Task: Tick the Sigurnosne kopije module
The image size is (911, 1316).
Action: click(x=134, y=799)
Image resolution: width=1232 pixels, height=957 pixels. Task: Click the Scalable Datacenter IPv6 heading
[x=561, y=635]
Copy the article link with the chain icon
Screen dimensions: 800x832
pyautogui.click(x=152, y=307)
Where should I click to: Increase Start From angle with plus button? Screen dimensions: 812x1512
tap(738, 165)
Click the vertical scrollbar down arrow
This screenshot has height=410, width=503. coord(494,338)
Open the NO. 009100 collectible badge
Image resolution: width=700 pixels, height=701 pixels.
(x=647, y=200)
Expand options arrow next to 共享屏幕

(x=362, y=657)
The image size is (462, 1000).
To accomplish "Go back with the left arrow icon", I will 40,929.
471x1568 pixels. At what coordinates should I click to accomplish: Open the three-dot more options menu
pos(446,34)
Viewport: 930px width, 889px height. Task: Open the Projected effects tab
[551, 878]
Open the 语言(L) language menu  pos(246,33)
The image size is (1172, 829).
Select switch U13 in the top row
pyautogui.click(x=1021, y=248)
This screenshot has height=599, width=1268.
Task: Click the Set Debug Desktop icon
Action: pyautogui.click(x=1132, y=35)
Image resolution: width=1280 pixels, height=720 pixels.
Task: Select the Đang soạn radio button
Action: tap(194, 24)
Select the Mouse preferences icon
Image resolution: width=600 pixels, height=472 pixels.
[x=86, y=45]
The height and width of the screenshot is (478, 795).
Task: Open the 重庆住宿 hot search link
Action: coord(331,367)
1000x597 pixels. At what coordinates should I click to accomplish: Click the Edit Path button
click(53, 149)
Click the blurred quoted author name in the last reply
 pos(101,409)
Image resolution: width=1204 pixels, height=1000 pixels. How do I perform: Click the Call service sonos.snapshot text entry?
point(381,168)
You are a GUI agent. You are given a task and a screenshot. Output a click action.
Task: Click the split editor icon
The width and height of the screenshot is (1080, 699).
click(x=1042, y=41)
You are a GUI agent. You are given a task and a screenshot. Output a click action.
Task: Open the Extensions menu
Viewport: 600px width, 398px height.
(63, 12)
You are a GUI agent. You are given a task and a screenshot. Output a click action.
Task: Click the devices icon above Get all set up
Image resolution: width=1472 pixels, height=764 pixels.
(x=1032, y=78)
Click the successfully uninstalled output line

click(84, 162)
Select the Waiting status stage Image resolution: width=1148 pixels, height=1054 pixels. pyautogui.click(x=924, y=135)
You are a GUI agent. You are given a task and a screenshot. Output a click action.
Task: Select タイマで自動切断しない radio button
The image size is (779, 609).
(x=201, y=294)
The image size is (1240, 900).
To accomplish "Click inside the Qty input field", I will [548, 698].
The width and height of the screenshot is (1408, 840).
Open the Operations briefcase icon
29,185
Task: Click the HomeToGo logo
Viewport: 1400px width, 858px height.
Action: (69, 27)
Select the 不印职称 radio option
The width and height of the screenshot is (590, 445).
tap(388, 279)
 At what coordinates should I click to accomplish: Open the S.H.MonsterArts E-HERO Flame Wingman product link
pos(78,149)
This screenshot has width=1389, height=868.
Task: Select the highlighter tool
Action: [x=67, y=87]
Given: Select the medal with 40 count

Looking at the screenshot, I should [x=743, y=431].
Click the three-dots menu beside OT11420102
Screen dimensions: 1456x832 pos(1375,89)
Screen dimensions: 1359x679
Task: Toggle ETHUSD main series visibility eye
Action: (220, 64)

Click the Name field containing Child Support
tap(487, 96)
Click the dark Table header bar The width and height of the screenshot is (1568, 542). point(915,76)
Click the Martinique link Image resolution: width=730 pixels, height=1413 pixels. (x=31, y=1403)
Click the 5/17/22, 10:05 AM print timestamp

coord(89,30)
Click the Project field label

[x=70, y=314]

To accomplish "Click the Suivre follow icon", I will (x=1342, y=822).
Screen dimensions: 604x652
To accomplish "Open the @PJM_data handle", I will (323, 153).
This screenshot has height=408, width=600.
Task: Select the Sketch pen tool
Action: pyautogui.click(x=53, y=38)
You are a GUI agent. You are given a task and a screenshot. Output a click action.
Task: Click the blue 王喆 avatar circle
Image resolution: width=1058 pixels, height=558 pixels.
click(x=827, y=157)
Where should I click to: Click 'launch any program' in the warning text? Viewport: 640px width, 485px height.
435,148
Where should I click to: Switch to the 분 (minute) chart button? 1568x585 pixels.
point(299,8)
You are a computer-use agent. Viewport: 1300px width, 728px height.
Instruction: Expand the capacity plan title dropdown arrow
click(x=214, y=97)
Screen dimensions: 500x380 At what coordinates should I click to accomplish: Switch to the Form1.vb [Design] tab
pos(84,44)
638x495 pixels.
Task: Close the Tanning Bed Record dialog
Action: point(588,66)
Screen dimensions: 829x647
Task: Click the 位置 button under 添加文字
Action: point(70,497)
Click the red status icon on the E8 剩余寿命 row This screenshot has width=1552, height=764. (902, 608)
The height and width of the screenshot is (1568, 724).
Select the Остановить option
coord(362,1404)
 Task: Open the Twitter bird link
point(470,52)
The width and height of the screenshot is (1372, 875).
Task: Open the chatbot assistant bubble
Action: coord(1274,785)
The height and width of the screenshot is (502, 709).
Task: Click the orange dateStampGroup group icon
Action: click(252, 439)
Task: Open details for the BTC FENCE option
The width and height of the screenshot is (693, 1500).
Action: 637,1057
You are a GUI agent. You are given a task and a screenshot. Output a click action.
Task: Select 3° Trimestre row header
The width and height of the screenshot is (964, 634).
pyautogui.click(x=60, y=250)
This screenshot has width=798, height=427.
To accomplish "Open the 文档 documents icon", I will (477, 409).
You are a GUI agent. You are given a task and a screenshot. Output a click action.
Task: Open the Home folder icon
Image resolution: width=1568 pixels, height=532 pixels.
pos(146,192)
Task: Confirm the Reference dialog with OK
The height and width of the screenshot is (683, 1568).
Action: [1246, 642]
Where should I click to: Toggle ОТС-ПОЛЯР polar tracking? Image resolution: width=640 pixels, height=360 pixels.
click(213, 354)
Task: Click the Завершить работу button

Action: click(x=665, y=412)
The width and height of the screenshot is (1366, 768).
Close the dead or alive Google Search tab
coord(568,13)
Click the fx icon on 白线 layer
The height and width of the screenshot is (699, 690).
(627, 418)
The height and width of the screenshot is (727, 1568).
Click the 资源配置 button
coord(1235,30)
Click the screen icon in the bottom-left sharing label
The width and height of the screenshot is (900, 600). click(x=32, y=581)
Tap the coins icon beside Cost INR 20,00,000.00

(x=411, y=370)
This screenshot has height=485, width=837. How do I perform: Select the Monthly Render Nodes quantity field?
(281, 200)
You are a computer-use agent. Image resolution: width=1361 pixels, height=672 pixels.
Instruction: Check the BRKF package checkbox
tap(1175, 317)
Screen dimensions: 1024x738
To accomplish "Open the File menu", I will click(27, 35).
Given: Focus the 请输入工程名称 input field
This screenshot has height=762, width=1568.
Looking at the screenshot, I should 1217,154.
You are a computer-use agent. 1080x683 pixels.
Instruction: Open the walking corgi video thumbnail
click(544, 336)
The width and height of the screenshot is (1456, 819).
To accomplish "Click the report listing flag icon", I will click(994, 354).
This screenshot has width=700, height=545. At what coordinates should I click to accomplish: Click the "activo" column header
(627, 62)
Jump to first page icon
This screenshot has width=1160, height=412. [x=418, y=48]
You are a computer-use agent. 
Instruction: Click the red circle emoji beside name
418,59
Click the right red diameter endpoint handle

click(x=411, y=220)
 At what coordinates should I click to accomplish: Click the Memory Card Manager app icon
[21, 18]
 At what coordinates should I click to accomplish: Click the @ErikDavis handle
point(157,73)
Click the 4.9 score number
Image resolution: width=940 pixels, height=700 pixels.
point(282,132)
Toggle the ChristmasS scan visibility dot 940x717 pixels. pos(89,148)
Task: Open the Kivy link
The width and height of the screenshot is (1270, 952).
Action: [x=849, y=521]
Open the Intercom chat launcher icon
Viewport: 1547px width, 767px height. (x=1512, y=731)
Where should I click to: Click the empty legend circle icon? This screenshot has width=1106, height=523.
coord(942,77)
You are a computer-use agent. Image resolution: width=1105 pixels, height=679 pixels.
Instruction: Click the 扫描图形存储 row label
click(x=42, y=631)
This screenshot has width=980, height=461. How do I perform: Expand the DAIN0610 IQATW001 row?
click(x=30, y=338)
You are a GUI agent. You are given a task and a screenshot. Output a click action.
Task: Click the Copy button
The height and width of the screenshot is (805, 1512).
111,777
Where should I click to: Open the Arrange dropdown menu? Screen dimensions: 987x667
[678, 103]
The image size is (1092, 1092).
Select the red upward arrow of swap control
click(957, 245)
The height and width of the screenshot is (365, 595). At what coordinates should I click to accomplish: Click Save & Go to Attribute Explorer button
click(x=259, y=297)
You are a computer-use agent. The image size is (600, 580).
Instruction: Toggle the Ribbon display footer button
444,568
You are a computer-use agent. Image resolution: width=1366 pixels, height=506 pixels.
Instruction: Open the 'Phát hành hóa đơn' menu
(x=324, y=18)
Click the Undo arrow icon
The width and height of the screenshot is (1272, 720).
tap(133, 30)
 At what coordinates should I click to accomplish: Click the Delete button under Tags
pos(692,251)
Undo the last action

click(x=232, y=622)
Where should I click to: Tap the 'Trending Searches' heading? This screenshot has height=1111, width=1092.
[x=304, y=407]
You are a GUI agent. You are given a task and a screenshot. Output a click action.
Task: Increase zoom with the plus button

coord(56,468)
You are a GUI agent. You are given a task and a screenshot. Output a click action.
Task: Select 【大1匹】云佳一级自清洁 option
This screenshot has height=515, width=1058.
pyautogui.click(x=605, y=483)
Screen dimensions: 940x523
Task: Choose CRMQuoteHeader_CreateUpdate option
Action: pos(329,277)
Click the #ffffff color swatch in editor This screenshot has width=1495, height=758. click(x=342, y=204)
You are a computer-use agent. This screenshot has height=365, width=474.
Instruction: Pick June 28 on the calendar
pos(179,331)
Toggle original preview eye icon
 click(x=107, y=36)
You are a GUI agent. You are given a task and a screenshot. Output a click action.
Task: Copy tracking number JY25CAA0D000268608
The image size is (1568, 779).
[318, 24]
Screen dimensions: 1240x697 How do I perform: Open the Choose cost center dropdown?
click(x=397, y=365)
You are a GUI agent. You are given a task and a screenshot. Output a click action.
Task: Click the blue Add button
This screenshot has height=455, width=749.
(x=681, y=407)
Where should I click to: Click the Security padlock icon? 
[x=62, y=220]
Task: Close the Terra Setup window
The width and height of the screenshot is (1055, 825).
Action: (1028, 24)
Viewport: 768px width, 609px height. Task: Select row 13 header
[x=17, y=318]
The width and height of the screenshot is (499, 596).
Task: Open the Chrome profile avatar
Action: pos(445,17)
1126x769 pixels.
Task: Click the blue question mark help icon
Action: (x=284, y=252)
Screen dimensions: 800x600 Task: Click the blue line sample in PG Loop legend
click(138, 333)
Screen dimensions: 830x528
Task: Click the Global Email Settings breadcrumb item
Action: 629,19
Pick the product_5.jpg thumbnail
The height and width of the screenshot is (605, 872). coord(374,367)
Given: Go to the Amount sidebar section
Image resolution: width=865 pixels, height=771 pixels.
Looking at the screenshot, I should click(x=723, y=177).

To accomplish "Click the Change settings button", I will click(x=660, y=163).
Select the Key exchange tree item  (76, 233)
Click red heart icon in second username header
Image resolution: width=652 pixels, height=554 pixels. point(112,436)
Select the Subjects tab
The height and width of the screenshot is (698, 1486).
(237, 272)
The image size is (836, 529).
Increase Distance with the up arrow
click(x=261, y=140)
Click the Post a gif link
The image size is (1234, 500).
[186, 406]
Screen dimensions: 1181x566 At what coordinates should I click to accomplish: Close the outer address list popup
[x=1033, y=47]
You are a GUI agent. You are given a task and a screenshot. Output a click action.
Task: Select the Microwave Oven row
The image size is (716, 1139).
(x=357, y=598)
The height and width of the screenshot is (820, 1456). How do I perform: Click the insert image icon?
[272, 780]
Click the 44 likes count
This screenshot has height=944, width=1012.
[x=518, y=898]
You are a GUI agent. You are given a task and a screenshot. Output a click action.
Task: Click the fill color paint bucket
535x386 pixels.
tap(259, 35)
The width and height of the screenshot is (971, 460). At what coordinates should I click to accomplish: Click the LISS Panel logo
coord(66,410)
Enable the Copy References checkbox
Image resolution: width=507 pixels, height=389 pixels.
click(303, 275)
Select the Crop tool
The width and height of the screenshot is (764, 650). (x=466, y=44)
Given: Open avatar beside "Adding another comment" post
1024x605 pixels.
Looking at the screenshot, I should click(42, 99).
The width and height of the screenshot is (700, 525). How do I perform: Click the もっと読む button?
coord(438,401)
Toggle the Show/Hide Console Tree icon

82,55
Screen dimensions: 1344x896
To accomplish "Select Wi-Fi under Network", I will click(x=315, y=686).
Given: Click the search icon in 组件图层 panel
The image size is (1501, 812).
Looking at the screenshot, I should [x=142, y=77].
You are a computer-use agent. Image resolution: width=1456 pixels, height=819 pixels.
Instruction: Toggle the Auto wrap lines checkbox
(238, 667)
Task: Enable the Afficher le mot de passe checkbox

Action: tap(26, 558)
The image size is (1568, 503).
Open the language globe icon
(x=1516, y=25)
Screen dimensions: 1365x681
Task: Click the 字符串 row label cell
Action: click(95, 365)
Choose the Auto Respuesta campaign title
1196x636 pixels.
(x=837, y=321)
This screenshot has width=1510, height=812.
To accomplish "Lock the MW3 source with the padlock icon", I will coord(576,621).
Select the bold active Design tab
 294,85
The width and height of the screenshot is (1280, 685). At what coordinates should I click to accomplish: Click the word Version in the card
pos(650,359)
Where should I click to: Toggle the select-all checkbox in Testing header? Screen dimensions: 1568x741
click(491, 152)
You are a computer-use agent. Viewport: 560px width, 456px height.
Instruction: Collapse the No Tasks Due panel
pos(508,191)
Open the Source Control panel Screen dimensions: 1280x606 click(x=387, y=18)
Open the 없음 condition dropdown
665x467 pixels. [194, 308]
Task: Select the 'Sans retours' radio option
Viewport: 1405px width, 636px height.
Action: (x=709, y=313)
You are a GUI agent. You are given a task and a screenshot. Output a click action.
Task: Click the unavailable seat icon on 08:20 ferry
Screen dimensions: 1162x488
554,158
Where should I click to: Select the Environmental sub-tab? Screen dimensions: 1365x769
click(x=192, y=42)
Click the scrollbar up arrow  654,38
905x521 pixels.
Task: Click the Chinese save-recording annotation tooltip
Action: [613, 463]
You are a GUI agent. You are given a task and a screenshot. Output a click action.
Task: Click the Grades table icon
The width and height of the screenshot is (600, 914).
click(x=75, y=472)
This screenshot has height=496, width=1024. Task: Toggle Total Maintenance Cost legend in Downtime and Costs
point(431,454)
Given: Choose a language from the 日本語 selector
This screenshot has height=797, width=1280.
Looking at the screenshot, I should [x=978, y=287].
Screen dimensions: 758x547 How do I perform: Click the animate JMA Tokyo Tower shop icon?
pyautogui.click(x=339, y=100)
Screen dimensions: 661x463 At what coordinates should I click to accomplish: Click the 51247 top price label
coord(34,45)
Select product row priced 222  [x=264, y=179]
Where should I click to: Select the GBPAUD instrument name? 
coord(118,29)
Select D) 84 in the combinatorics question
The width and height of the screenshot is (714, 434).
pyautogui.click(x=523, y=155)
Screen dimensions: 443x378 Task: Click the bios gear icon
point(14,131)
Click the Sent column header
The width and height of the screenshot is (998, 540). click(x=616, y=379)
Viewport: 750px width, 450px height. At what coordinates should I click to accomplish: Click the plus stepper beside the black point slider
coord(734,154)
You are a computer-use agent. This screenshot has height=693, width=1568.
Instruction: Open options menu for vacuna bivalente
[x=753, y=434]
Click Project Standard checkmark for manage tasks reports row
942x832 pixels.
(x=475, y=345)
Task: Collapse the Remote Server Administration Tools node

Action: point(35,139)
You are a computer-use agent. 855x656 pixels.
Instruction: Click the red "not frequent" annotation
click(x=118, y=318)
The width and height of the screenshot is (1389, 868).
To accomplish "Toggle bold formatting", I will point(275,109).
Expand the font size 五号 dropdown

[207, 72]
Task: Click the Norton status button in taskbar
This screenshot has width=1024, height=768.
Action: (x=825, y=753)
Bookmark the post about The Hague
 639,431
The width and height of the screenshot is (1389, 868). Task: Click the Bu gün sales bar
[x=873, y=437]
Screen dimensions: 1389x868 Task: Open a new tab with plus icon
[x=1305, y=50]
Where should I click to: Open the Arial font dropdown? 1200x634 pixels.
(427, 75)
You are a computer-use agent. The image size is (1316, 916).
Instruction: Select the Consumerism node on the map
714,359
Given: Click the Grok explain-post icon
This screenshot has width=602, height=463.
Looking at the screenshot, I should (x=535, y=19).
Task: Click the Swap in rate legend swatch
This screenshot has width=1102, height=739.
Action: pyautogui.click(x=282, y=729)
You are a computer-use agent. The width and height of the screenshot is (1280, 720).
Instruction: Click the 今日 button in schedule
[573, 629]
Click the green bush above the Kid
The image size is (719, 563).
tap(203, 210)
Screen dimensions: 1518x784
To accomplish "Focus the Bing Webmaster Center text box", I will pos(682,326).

□ □ □ □

What the task requires
Each line from the one containing "Click the green bush above the Kid" through the end of the material should be restated word for word; leave out every line before it.

Output below
Click the green bush above the Kid
The image size is (719, 563).
tap(203, 210)
Screen dimensions: 1518x784
To accomplish "Focus the Bing Webmaster Center text box", I will pos(682,326).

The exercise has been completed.